Port: Legislative session embarrassing in the early going
The North Dakota legislature has not gotten off to an auspicious start in 2017.
It started with a bit of pettiness over the governor’s garb.
Gov. Doug Burgum has always been known as a dress-down sort of guy. Turns out his Lt. Gov., former Watford City Mayor Brent Sanford, is the same way.
But lawmakers have a dress code for themselves which requires men to wear suits and ties. There has been grumbling among some over Burgum and Sanford favoring jeans.
We all have our foibles, I suppose, but this grumbling was so loud it made it into media reports. That’s not ideal at a time when lawmakers are often seen as being stodgy and out of touch.
Not helping that image was the Senate’s refusal to pass legislation updating state code to reflect the reality of legal same sex marriage. The proposed bill wouldn’t have amended the state constitution, which thanks to a 2004 ballot initiative defines marriage as between a man and a woman, but it would have changed the dozens of mentions of marriage in statute so that the language is gender neutral.
“The proposed changes seem arbitrary since the North Dakota Constitution defines marriage as between one man and one woman,” Sen. Janne Myrdal, a newly-elected Republican from District 10, said while carrying the Judiciary Committee’s “do not pass” recommendation to the Senate floor.
“We should not redefine in statute what we have defined in the state constitution,” she continued.
That’s a cop out. The bill didn’t redefine anything. It only changed the pronouns and other language used to describe marriages.
Besides, like it or not, North Dakota’s definition of marriage is now meaningless. The courts have defined marriage for us, and while I wish the issue had been decided by the democratic process in our state as opposed to judicial fiat, it is reality.
Our lawmakers resisting that reality, protecting the supposed sanctity of dated verbiage, makes them look small and petty.
But that is perhaps preferable to looking downright foolish, as the backers of an anti-porn bill do.

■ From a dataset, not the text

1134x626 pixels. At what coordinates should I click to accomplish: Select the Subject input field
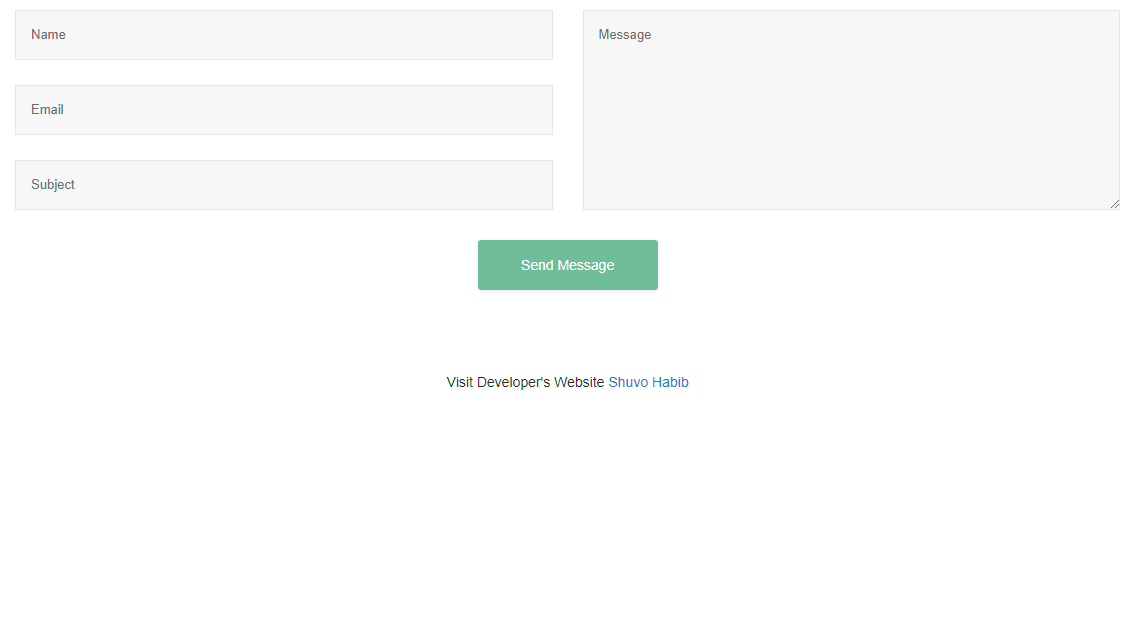(x=283, y=185)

The legislation, HB1185, would have defined in the law any device through which you can access internet content as a “pornography vending machine.” If passed, the bill would have made it a crime to sell these devices in our state without technology to censor “obscene” material. Those wishing uncensored access to the internet would have to pay the state $20 for the privilege.
It was an offensive proposal sponsored by Rep. Lawrence Klemin, a Bismarck Republican. It’s hard to imagine how he or his bipartisan group of co-sponsors could ever have considered it serious-minded policy.

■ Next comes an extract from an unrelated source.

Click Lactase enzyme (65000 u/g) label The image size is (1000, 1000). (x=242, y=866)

The activist who pitched Klemin on the legislation, Chris Sevier has quite a background. When I interviewed him on my radio show he claimed the bill is an effort to fight human trafficking and that it’s been proposed in dozens of other states. When I voiced objection to the legislation he accused me of being a member of the “liberal media” and suggested that I condone child pornography.
Further investigation shows that Sevier has sued Apple because the tech giant didn’t protect him from his own porn addiction, sued President Barack Obama over the suspension of Phil Robertson from Duck Dynasty, and attempted to marry his computer as a stunt aimed at protesting same-sex marriage.

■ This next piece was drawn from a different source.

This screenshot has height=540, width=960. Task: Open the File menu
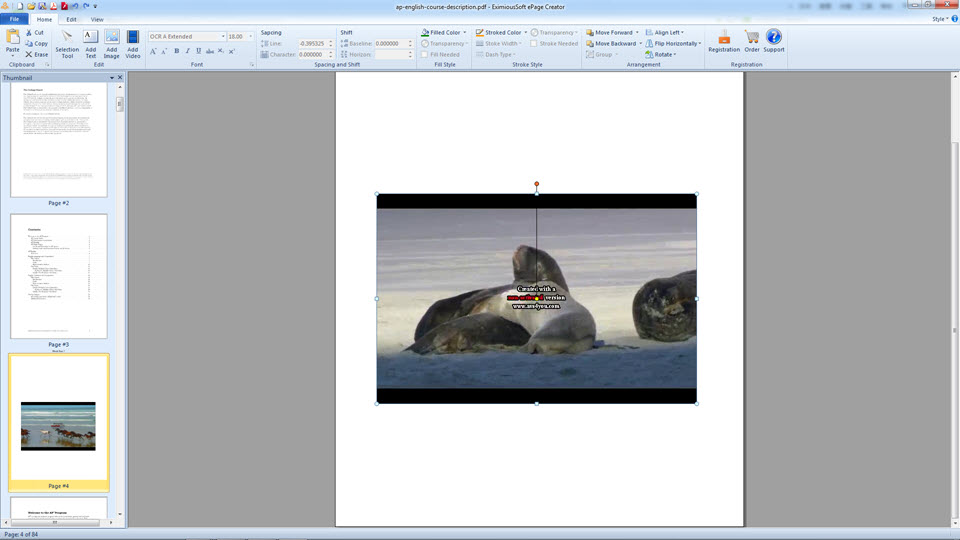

He has also been arrested twice on stalking charges, with one incident involving country music star John Rich and the other a 17-year-old woman.
It seems Klemin and his co-sponsors got hoodwinked.
Klemin has sinced withdrawn the bill, but the damage to the public’s perception of North Dakota’s senators and representatives as serious-minded policymakers has been done.
Here’s to hoping things improve as this session wears on.
Port, founder of SayAnythingBlog.com, a North Dakota political blog, is a Forum Communications commentator.